Just a question, @antigrunge2. How did you determine that the system had "unprecedented impulse response" with your new feet. When some people use this term their thinking is that the system sounds "faster." What that usually means is that the bass is rolled off or a bass peak was removed (hopefully the latter). Bass can do a lot of mysterious things by moving the speakers or changing their elevation.

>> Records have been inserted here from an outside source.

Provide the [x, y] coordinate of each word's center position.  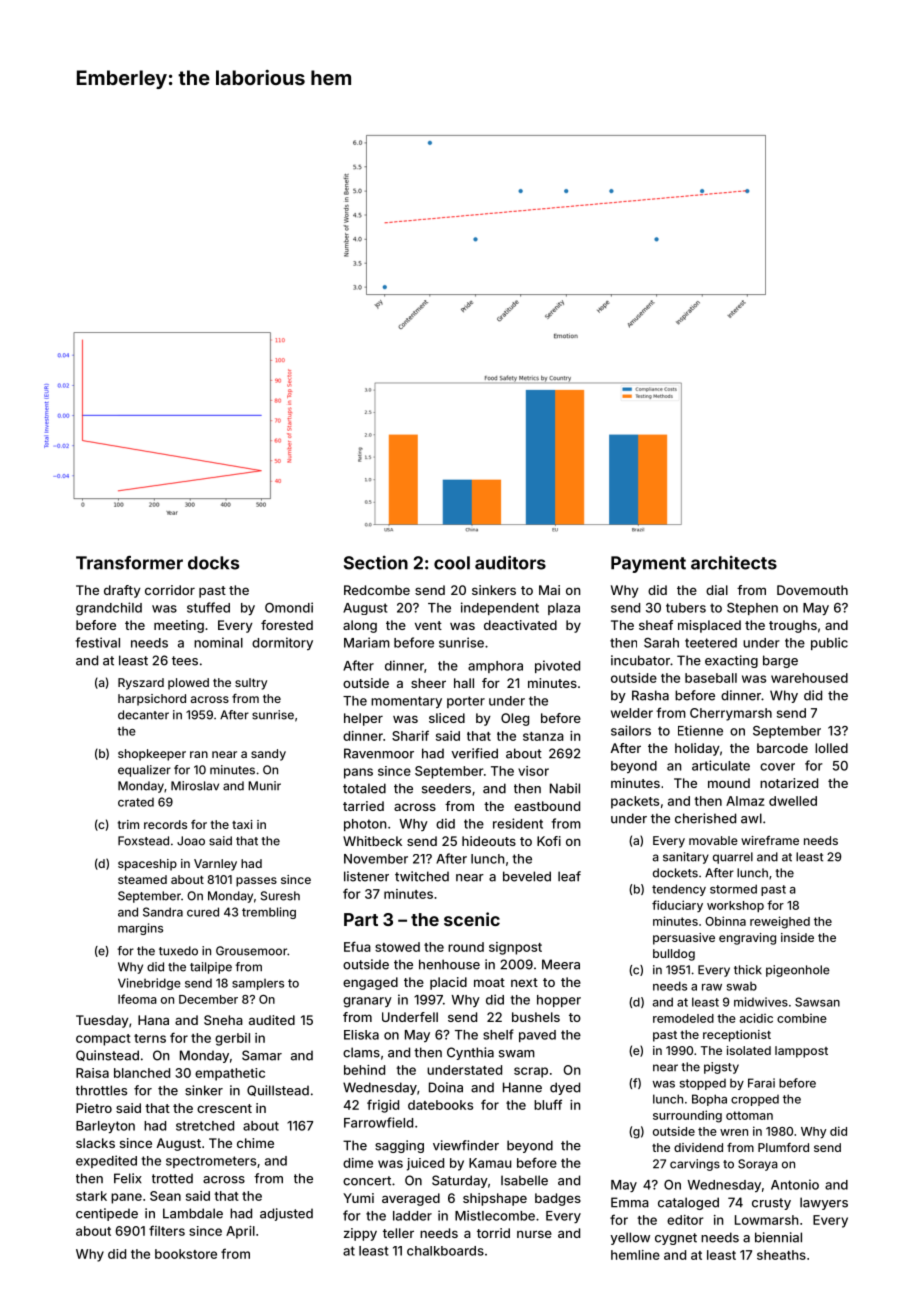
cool [452, 563]
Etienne [700, 730]
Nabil [565, 788]
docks [213, 563]
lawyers [824, 1203]
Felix [128, 1178]
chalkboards [445, 1251]
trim [128, 824]
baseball [711, 678]
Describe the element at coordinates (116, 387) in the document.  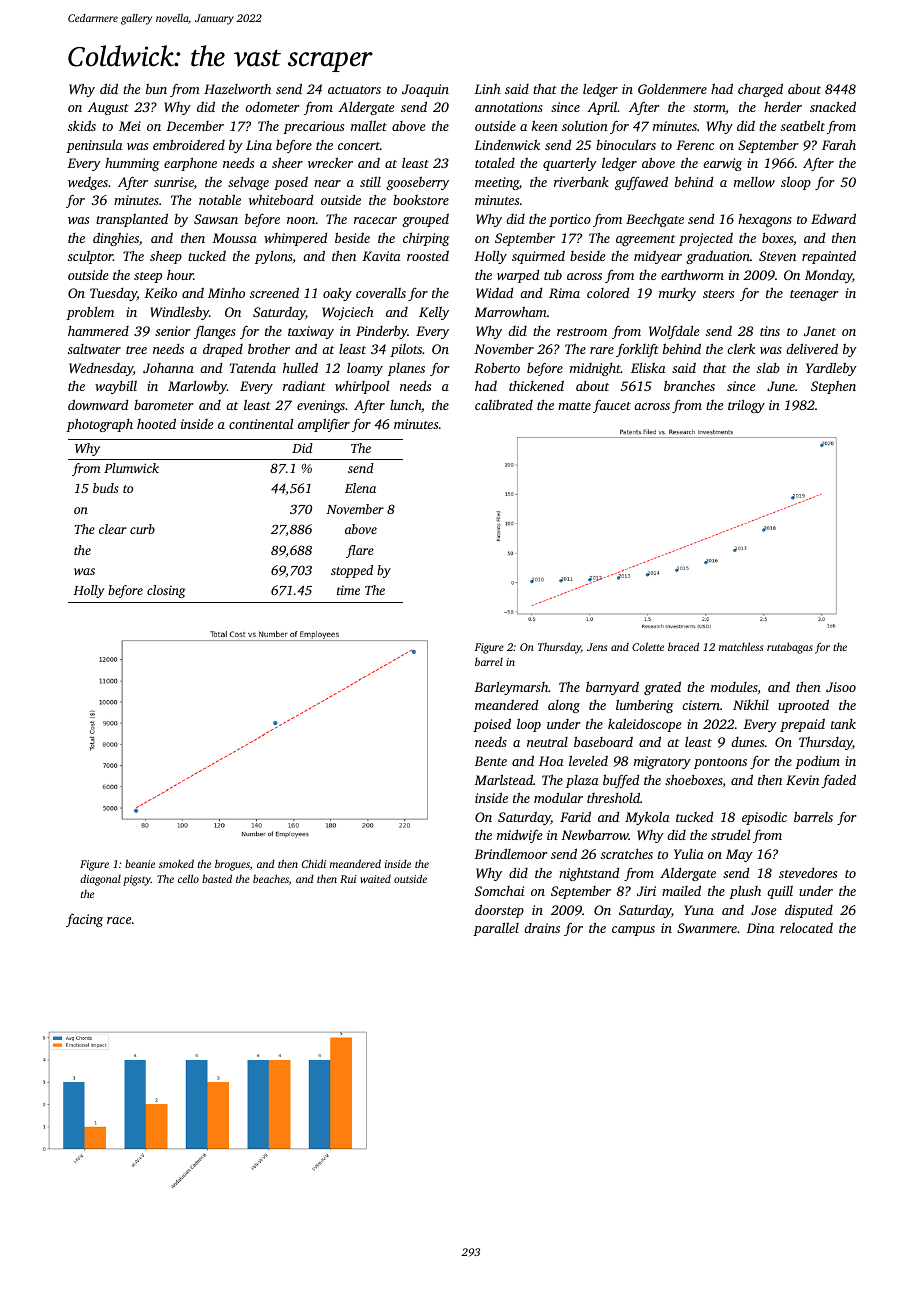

When a woofer is woofing at low frequencies Newton's reactive forces com into play and the enclosure wants to move in the opposite direction, the enclosure vibrates which you can feel if you put your hand on the speaker and play a 30 Hz test tone. Any vibrating on the enclosure's part is distortion. Either the speaker has to contain those forces by being very heavy and stiff. Or whatever it is attached to has to contend with tha energy. Now you have suspension feet. They are a mechanical filter with a resonance frequency dependent on the compliance of the suspension and the mass of the speaker. Below that resonance point the speaker is firmly attached to the floor. Above the resonance point it shakes and vibrates normally creating distortion. Consequently you want that frequency to be as high as is possible given the construction of your floor. It would be nice to get it above the audio band but highly unlikely you'll get it there. Assuming you have a very stiff floor the best thing to do is bolt your speakers to the floor. I have seen people putting granite on top of their speakers to increase their weight but that does not work. It just raises the resonance frequency a little. I built a set of subwoofers using 1 inch of Corian for the enclosure walls thinking that an insanely heavy enclosure would solve the problem. They weighed 200 lb without the drivers in, add another 25 lb for the drivers. It did not work. Back to the drawing board.
Anyway, if your system sounds good to you you are in business. Tinker On!